─── GIVEN RECORDS

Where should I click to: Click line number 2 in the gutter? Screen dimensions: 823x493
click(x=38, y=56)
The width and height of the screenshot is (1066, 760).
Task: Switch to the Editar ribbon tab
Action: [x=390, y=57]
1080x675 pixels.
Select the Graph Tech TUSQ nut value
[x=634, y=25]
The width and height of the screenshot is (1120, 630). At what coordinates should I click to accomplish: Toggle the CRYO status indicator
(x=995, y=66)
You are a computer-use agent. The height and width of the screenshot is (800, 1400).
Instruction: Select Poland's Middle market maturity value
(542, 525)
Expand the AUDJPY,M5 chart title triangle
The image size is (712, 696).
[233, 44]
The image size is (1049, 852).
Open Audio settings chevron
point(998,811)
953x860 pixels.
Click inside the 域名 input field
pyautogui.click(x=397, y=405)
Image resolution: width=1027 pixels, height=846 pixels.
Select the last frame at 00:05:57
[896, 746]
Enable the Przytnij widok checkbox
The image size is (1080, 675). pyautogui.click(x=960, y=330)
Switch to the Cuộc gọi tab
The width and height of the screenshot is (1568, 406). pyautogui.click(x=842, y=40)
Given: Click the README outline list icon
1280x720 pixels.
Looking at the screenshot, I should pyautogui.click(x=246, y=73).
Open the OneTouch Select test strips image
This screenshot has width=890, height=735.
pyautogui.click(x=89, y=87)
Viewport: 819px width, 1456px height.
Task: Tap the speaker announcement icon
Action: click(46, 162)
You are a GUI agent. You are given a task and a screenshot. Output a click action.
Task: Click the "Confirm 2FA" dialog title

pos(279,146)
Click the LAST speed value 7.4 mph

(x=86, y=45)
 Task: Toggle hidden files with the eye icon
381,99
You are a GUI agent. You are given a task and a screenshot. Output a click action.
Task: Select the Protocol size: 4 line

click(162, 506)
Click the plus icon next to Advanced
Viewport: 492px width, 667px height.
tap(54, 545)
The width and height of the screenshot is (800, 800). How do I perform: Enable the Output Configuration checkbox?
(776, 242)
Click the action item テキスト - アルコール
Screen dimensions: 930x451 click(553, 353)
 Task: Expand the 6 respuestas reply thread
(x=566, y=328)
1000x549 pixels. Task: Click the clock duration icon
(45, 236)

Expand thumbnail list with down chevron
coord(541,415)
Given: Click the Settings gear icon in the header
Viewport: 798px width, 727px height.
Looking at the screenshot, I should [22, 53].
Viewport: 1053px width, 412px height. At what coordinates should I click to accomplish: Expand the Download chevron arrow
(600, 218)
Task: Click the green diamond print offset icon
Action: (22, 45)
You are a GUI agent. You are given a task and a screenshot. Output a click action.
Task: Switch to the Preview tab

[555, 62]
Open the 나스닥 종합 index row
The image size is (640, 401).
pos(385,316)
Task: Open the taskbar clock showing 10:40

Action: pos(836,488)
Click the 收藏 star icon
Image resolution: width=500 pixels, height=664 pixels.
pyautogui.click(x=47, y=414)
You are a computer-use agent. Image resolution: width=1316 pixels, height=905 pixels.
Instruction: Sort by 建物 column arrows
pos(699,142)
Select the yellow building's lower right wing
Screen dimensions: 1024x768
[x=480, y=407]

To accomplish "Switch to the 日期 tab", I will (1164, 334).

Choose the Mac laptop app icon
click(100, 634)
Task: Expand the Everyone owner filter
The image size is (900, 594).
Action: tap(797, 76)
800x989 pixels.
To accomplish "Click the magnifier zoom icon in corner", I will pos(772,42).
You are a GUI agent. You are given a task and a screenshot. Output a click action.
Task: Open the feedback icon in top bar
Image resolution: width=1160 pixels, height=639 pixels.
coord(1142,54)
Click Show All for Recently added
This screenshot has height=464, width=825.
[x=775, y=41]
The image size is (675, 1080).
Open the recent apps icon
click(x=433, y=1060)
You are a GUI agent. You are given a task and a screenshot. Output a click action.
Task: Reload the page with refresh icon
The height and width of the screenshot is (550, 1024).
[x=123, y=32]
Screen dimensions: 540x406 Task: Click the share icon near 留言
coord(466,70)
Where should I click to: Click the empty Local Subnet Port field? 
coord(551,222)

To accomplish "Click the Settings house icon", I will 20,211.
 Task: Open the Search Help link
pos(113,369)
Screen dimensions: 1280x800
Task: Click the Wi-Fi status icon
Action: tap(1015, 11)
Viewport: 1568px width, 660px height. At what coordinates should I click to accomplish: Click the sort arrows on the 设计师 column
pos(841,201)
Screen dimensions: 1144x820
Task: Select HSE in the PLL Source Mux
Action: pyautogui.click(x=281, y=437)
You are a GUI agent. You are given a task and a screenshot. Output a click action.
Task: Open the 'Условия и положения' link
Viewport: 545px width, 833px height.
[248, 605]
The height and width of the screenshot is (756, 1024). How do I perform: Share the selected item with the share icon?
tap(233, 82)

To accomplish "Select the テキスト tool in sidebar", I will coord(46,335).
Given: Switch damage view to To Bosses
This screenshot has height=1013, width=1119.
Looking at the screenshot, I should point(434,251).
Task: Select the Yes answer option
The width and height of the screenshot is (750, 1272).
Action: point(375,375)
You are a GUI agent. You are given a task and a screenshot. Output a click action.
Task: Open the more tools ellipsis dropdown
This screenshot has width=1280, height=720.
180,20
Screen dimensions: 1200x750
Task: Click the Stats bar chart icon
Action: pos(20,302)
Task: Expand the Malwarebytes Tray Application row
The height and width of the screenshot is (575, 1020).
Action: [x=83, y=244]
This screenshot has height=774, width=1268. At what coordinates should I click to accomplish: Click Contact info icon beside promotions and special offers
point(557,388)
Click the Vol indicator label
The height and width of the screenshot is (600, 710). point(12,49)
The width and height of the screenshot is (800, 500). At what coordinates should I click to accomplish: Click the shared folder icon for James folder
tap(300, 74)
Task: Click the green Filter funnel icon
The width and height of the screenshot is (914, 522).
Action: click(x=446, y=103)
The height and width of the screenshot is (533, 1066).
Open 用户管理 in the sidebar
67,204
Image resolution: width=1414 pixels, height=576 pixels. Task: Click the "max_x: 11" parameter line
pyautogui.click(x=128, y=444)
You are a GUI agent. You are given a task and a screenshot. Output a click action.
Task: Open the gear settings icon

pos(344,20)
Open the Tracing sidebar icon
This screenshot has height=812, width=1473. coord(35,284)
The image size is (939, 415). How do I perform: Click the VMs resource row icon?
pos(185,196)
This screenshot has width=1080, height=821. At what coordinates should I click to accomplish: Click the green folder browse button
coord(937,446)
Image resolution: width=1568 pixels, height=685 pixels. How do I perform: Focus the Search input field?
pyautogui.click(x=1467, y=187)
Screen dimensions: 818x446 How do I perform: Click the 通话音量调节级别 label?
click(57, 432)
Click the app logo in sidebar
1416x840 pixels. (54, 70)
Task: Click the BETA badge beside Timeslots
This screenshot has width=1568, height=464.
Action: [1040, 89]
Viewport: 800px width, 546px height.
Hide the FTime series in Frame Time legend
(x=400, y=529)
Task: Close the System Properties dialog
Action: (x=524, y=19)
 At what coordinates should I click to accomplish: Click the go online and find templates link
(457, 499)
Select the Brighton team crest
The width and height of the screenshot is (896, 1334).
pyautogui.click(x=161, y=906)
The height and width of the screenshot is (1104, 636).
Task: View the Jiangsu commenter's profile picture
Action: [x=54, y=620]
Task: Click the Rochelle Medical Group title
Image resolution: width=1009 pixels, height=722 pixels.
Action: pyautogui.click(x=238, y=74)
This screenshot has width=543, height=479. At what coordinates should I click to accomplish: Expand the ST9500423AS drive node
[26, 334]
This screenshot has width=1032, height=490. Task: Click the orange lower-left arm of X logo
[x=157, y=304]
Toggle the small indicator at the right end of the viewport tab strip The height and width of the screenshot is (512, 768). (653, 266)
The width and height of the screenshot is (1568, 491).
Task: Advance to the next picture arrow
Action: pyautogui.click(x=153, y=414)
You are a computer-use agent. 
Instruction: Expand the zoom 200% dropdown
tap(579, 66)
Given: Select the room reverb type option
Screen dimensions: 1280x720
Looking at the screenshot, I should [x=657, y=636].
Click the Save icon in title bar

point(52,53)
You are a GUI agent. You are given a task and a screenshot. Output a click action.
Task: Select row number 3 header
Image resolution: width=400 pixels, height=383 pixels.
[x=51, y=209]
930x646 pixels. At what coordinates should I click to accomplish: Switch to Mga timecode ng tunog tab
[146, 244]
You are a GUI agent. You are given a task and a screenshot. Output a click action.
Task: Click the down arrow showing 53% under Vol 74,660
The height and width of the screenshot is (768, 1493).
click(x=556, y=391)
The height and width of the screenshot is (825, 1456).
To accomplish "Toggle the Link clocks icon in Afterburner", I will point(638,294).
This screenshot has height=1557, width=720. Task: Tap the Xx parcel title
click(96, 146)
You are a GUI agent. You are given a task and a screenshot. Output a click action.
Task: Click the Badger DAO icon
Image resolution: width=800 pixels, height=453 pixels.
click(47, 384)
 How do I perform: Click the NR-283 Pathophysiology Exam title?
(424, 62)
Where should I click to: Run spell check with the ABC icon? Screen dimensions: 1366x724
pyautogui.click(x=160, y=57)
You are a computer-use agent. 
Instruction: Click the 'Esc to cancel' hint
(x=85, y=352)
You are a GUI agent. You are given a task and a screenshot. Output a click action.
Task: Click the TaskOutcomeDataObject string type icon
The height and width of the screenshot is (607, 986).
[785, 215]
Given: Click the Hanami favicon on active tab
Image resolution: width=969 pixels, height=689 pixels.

──────

TASK DIRECTIONS:
In the listing above, find the line with "The width and height of the screenshot is (1120, 630)." and the line with "You are a computer-use agent. The", then print exactly those two lines and every line between them, and nothing more.

EXPECTED OUTPUT:
The width and height of the screenshot is (1120, 630). At what coordinates should I click to accomplish: Toggle the CRYO status indicator
(x=995, y=66)
You are a computer-use agent. The height and width of the screenshot is (800, 1400).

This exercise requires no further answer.